La voiture de l’impératrice au fond de l’eau

Dans les océans, les épaves peuvent reposer à plusieurs kilomètres de profondeur alors que la plupart des épaves étudiées par les Finlandais ne se trouvent qu’à 10 - 20 mètres de fond. Plonger à trente mètres demande de l’expérience, les épaves qui présentent un intérêt historique n’ont été trouvé, au-delà de cette limite, que par hasard.

Cet arbalestrille a été trouvé en 1986 dans un coffre de marin du St. Mikael. L’arbalestrille est un instrument de navigation qui, avant le sextant, permettait de déterminer la position d’un navire d’après les étoiles.

Un des objets d’étude les plus remarquables et les plus intéressants du littoral finlandais repose par quarante mètres de fond. En automne 1747, le St. Michael, navire marchand russe qui se rendait d’Amsterdam à Saint- Pétersbourg, a fait naufrage dans l’archipel, à Borstö près de Nauvo. Une partie de la cargaison s’est échouée sur le rivage et a été vendue aux enchères à Turku un an après l’accident. Cela fait près de quarante étés que les plongeurs étudient cette épave sous la supervision de la Direction finlandaise des antiquités et des monuments historiques. On a trouvé à bord, entre autres, une voiture rococo fabriquée pour l’impératrice russe Elisabeth Petrovna, de la vaisselle et des objets de valeur magnifiques. On surveille aussi et étudie en permance quelques autres épaves de grande valeur bien que moins connues. Selon un spécialiste, il est probable que l’échosonde à balayage latéral permettra, dans les années qui viennent, de découvrir des épaves parfaitement conservées à 40-50 mètres de profondeur.

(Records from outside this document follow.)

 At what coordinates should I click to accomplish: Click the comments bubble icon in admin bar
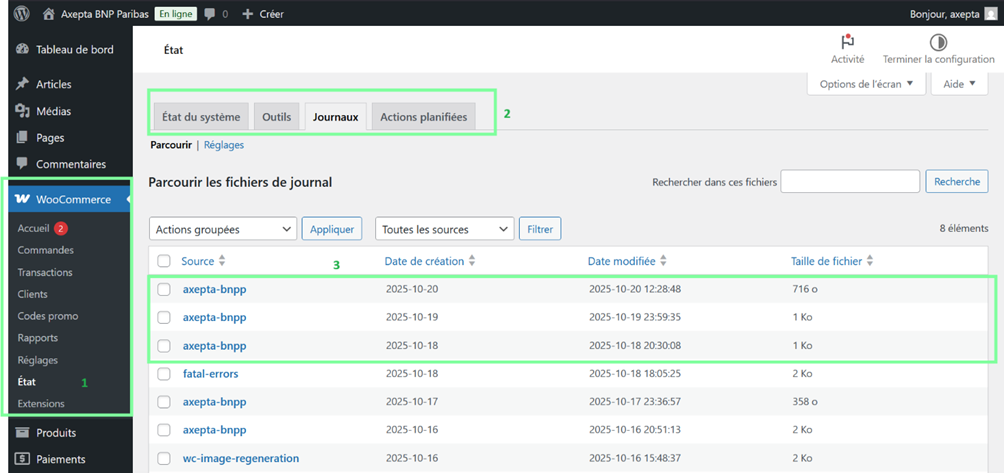[209, 14]
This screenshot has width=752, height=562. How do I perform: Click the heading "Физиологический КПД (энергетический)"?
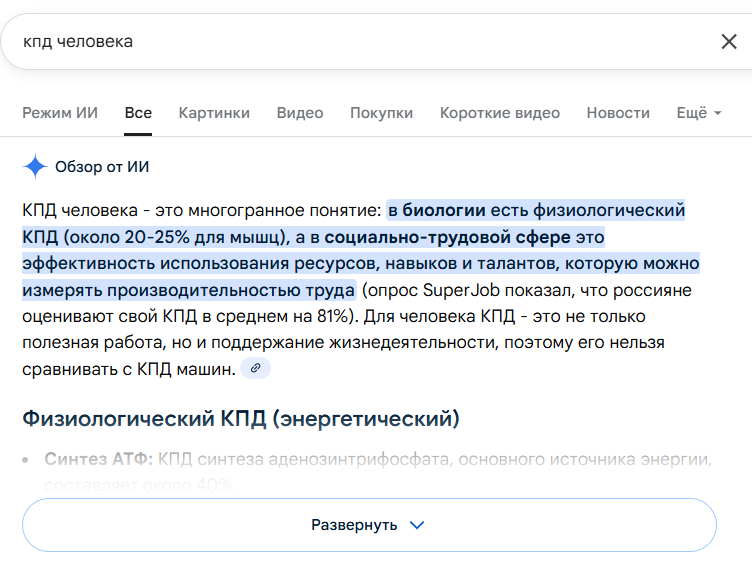(x=241, y=418)
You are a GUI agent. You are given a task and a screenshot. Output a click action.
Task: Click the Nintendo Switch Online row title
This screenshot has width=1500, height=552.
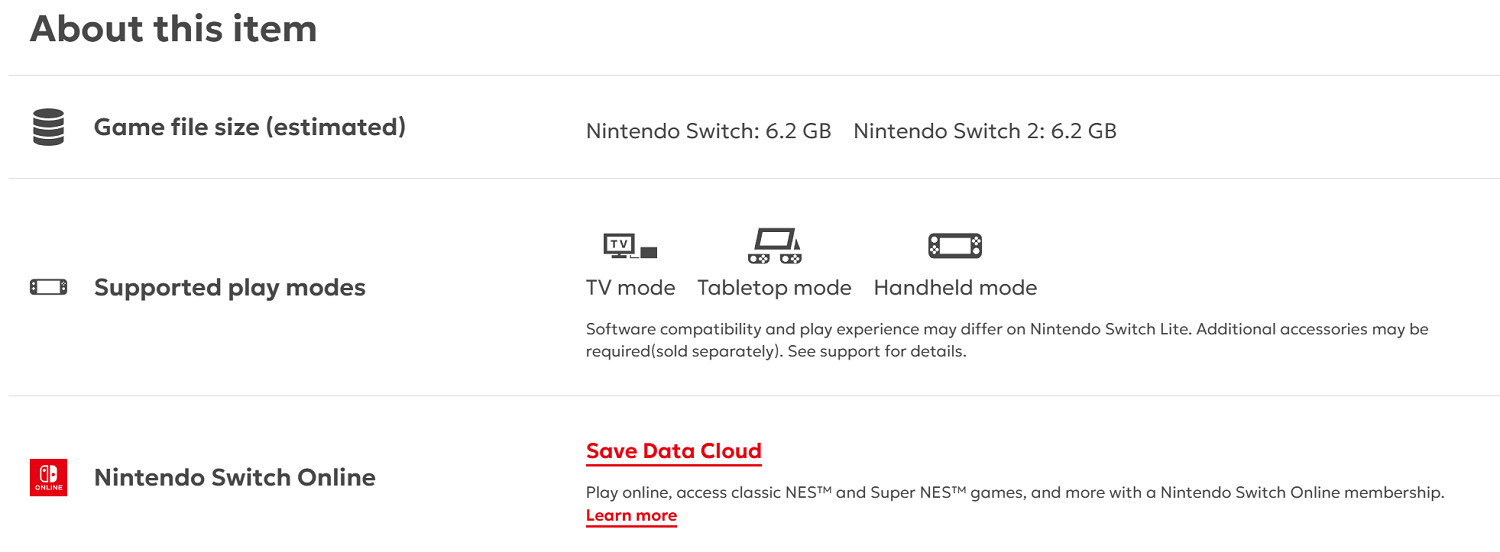(235, 477)
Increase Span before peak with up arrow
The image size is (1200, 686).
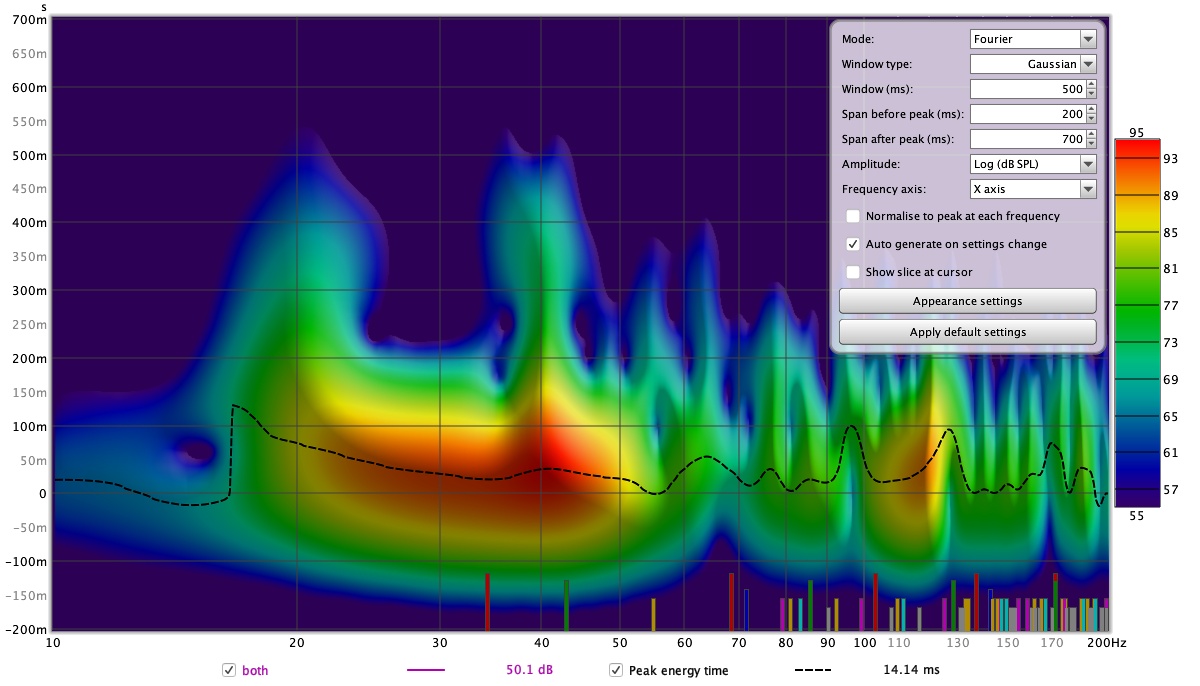pos(1091,110)
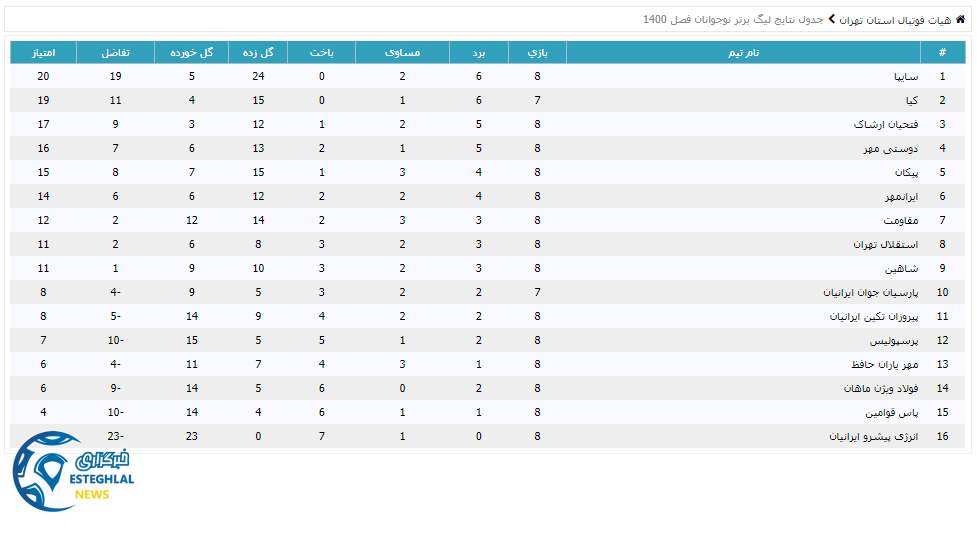
Task: Click the گل زده column header
Action: 258,52
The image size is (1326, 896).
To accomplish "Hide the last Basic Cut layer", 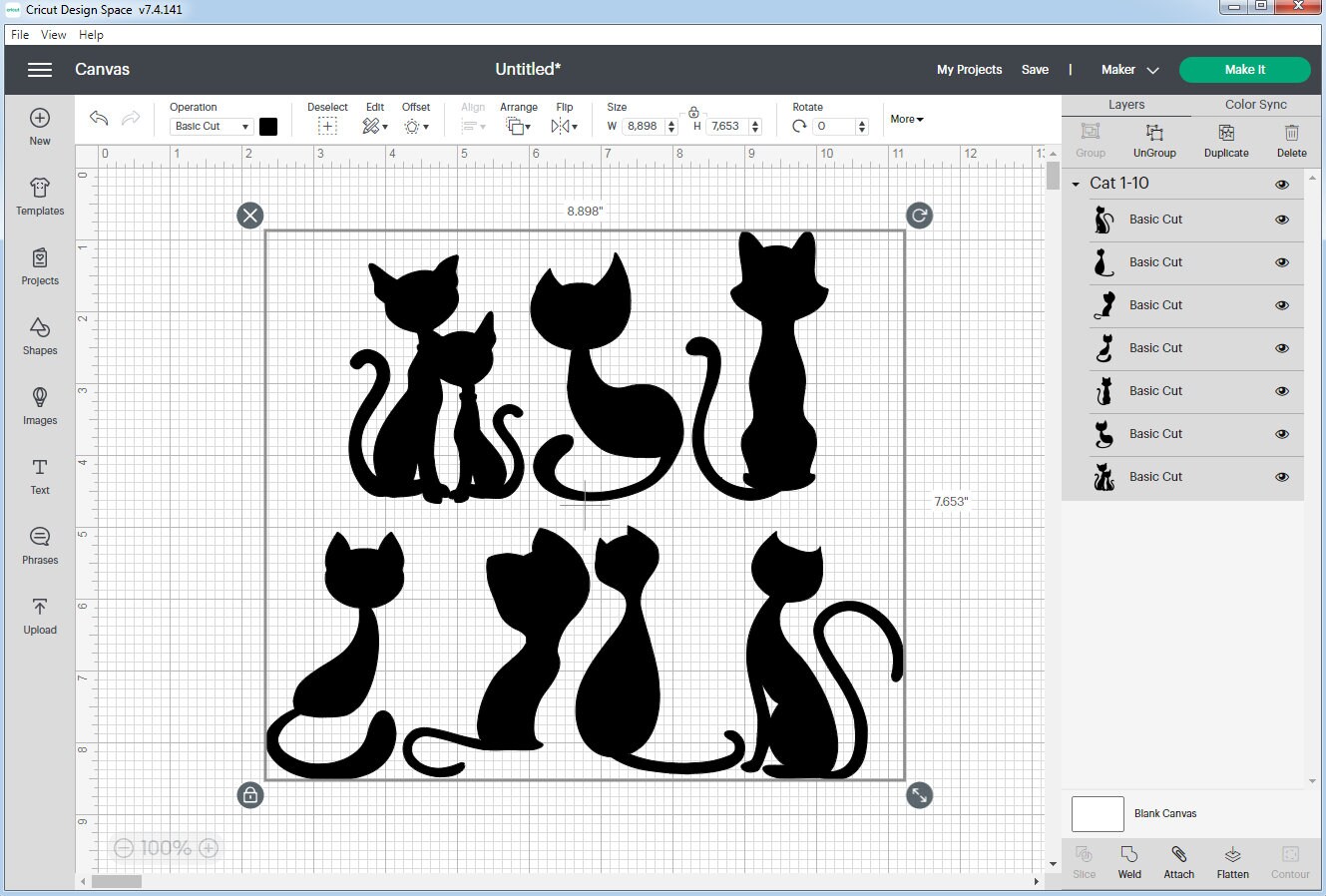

“Si, par hasard, quelqu’un découvre disons une vieille pièce de membrure au cours d’une plongée, il doit en aviser immédiatement les autorités”, nous rappelle un chercheur. “La première chose à faire est que la pièce reste humide sinon elle s’effrite et risque d’être détruite en séchant. La conservation se fait, en gros, comme suit. D’abord, on fait tremper la pièce dans l’eau douce pour dissoudre et faire disparaître le sel. Ensuite, on remplace l’eau qui a longtemps séjourné dans les cellules du bois par une solution plastifiante. Dans le cas de pièces de grandes dimensions, l’imprégnation peut durer pas moins de deux ans. Avant l’utilisation des plastiques, on ne savait pas trop quoi faire en matière de conservation. La grande frégate royale Wasa qui, à la suite d’une erreur de conception, avait versé et coulé lors de son voyage inaugural et est maintenant exposée à Stockholm, a été arrosée pendant une vingtaine d’années avec une telle solution. Elle est aujourd’hui visible dans toute sa splendeur. Toute l’archéologie marine et surtout les méthodes de conservation sont un domaine très nouveau de la science.”

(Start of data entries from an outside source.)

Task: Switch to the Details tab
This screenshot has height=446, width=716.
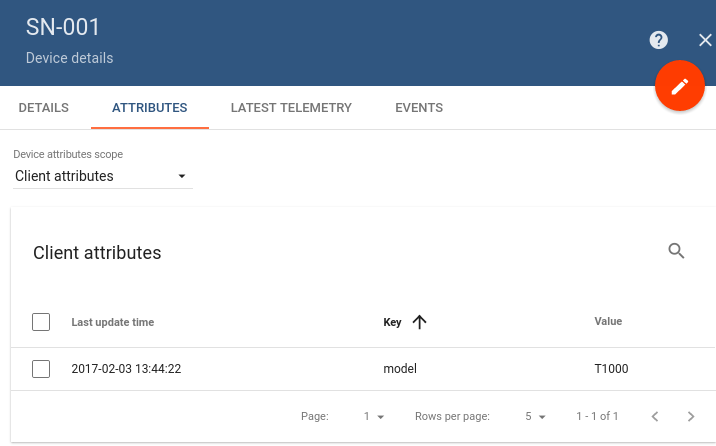Action: tap(44, 108)
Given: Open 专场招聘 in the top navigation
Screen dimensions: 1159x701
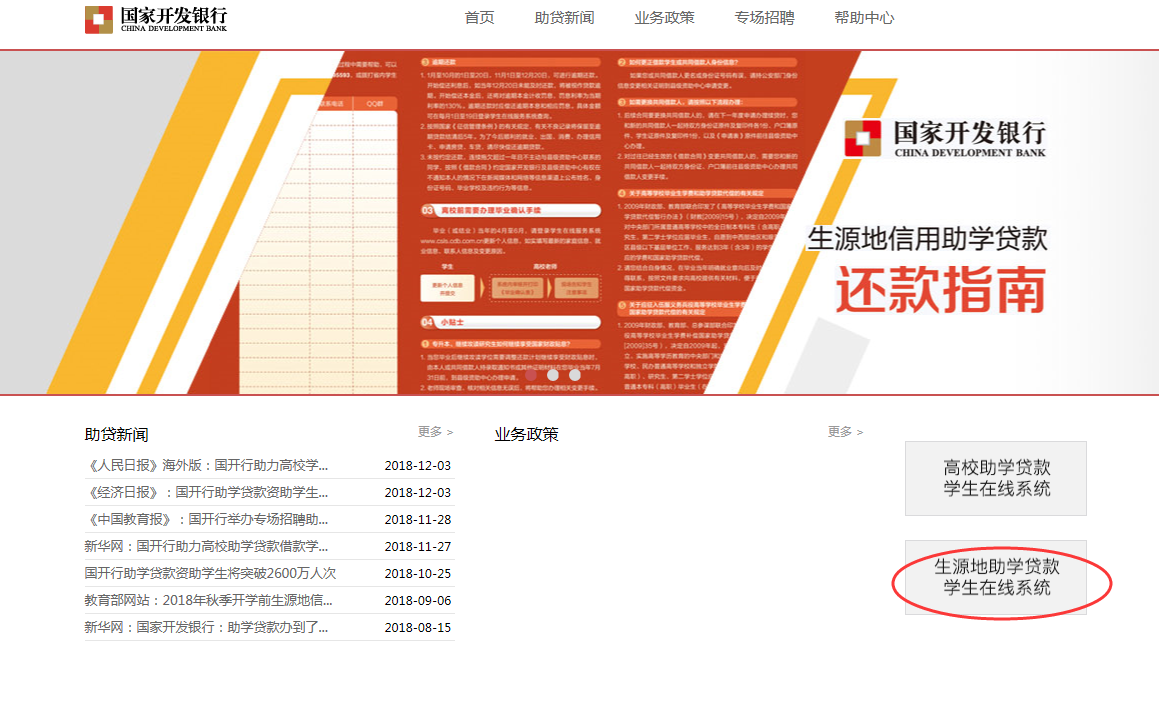Looking at the screenshot, I should (x=764, y=18).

Les plongeurs sous-marins auxiliaires des chercheurs

La Finlande compte quelque 20 000 plongeurs sous-marins, mais les eaux sont aussi ouvertes aux amateurs étrangers. Les associations organisent des explorations sous-marines pour leurs invités et il est possible d’obtenir l’autorisation de visiter une épave. Les étrangers doivent toutefois ne pas oublier que les eaux finlandaises sont froides comparées aux eaux tropicales et que la visibilité peut y être mauvaise. Aux termes de la législation finlandaise, les épaves de plus de cent ans -leur âge est compté à partir de la date où elles ont coulé- sont protégées et on ne peut les approcher et encore moins y toucher sans une autorisation officielle. Les ancrages négligents ont fait beaucoup de mal. Il n’est pas difficile de deviner ce qui arrive si une ancre pesante touche une épave fragile. Le Musée des antiquités surveille la situation en coopération avec la gendarmerie maritime.

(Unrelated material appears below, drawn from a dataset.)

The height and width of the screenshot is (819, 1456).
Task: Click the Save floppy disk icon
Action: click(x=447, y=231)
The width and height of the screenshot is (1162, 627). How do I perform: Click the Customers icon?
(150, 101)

“Les plongeurs sous-marins sont très utiles aux chercheurs du musée océanographiques”, souligne Maija Fast. “On accorde chaque année plusieurs dizaines d’autorisations de recherche. Les plongeurs mesurent et photographient les épaves, les filment en vidéo et mettent tout ce matériel à la disposition du musée. Un plongeur qui a acquis certaines compétences tire plus de plaisir de sa passion en travaillant pour un but”.

Le champagne de Neptune

Bien plus jeune que le St Mikael mais pas moins intéressant est le naufrage du schooner Jönköping. Ce deux mâts en bois, construit en Suède en 1896, avait sillonné les mers pendant vingt ans jusqu’à ce qu’une torpille allemande l’envoya par le fond de la Baltique en 1916 devant la ville finlandaise de Rauma.

Le Jönköping transportait une cargaison de 5 000 bouteilles de champagne et 67 tonneaux de vin et de cognac destinés à la consommation des officiers du tsar. Il n’est pas étonnant que l’épave, dont la cargaison est évaluée à environ un million de dollars US, attira immédiatement un essaim de plongeurs sur le site. Le contenu de quelques bouteilles ramenées à la surface pour goûter s’avéra d’excellente qualité et le renflouement de toute la cargaison n’était plus qu’une question de météo.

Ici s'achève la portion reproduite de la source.